══ Text for analysis

But, after a long, long, cold spring in London and a summer that just wouldn’t start, I turned to Beth, “Let’s get out of here.”

Canggu, Chiang Mai, Lisbon, the Canary Islands – so many options, and Arugam Bay isn’t one that typically tops the digital nomad lists. But often, it’s the unspoken places that make them so great, and with a feeling like Sri Lanka might be our second home, we decided to just book a flight and give it a go.

Two local kids play in the ocean on Arugam Bay beach at dusk

Why Arugam Bay is great for Digital Nomads

Fast forward to the end of our trip and 6 weeks didn’t feel enough, we’d have happily spent the whole summer in Arugam Bay. It was the perfect blend of surfing, good food, great people and a relaxing place to just work and unwind. If you’re looking for a new digital nomad destination, here’s why we think Arugam Bay is perfect.

Amazing Surf

Arugam Bay is arguably the most famous surf destination in Sri Lanka, so if you like to hit the surf and maybe do a bit of work on the side, this is the perfect place for you. Arugam Bay is the land of peeling right hand point breaks, big carvable faces and if you’re lucky, maybe even a little barrel.

If you can surf, expect long 200-400m calf burning rides, more turns than the UK government and a casual walk back up the beach to the peak to repeat it all over again. It was so easy to catch some of the best waves of my life I ended up spending 4 hours a day in the water, and even as a goofy, I can now say I love right handers. 

If you’re a beginner or you like to dabble, Arugam Bay is a great place to learn. The waves are relatively mellow and you won’t get stuck in lots of white wash so it’s easy to progress. Whatever your level, Arugam Bay is a great place for digital nomads who love to surf.

Read more: Arugam Bay Surf Guide: The Best Spots, Pics, Tips & More

A man doing a turn on a wave at main point Arugam Bay

Beach vibes

Arugam Bay beach is without a doubt one of the best in Sri Lanka. So if you’re looking for a destination with a rustic feel and a great beach culture, Arugam Bay might be for you.

Originally, the town was a small fishing village before the first surfers arrived in the 1980s when there were just a few shacks on the beach. Since then, the town has been built around the surf culture with many bohemian beach clubs, hippie cafes and surf shops to explore, but luckily it’s still kept its remote feel.

════

### Study questions
a) List the places the Arugam Bay piece names as common digital nomad choices, in the sentence saying Arugam Bay isn't one that typically tops those lists.
b) Write what comes next in the Arugam Bay piece, starting after its final sentence.
None of the data excerpts is needed here.

══ Information provided

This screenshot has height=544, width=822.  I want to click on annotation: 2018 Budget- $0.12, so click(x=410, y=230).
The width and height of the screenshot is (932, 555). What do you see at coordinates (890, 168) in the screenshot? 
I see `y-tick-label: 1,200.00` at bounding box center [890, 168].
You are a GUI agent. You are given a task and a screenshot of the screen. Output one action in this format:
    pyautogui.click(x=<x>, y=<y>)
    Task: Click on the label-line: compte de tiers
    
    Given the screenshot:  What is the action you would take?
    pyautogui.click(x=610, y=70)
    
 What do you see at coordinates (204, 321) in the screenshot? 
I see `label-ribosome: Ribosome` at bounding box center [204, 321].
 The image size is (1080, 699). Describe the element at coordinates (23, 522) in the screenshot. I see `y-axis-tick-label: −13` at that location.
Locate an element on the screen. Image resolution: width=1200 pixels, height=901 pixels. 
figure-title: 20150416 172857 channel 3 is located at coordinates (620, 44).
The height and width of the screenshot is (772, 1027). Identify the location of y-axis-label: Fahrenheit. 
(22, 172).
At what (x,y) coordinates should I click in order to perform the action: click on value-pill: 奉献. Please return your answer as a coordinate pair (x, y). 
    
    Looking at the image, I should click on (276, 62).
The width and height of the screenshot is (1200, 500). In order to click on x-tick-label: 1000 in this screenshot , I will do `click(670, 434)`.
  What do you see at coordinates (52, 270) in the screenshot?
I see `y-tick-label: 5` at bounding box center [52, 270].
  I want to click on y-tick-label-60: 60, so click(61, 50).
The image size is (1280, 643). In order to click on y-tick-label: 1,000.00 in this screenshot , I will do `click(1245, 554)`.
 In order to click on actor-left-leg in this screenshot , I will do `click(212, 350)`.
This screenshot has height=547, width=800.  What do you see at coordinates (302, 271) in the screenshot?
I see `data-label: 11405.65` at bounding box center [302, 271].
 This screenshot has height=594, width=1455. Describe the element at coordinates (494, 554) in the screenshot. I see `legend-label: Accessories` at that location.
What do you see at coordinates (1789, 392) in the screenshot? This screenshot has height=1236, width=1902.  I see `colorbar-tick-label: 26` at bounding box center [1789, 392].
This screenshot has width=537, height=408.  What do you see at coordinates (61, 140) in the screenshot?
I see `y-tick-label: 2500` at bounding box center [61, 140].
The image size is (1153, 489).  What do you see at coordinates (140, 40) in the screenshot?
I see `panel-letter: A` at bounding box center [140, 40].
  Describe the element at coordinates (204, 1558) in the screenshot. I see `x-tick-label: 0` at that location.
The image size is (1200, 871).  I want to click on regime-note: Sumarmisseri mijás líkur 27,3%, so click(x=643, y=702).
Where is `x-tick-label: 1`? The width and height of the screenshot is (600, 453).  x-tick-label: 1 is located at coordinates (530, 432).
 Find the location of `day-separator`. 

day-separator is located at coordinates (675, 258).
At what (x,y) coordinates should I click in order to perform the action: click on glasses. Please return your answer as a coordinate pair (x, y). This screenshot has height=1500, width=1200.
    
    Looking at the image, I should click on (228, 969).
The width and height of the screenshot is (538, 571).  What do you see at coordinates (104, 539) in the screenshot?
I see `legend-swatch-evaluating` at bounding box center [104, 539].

════

### Replies
a) Canggu, Chiang Mai, Lisbon, the Canary Islands

b)
The whole town seems to revolve around the beach where fishermen still launch their boats, local kids play in the sea, surfers commute to the breaks and travelers compare cart wheels. So if you enjoy some beach volleyball, afternoon swims, drinking a few beers, relaxing in the sun or meeting some fellow travelers in between a bit of remote work, then Arugam Bay is the place.

Read more: 6 stunning beaches to explore in Arugam Bay

A beautiful pink sky at sunset on an empty beach near Arugam Bay


If you’re the kind of digital nomad that likes to surround themselves with nature then you won’t be disappointed with Arugam Bay. There’s just enough infrastructure in the town so it’s easy to live and remote work, but the surrounding area is still untouched and it’s stunning to explore. If you want to see the real Sri Lanka without the beachfront hotels and main roads, then this is the place to visit.

A girl sits on the top of Elephant Rock at sunset in Sri Lanka

The coastline has a feeling of wildness to it with long untouched beaches backing onto wild overgrown jungles, crocodile filled lagoons merging into golden sand beaches and makeshift shacks surrounded by grazing Buffalo. Don’t expect to find thousands of people chilling on beds with umbrellas, this is the sort of place where you can often be the only person at one of the many deserted beaches on the east coast.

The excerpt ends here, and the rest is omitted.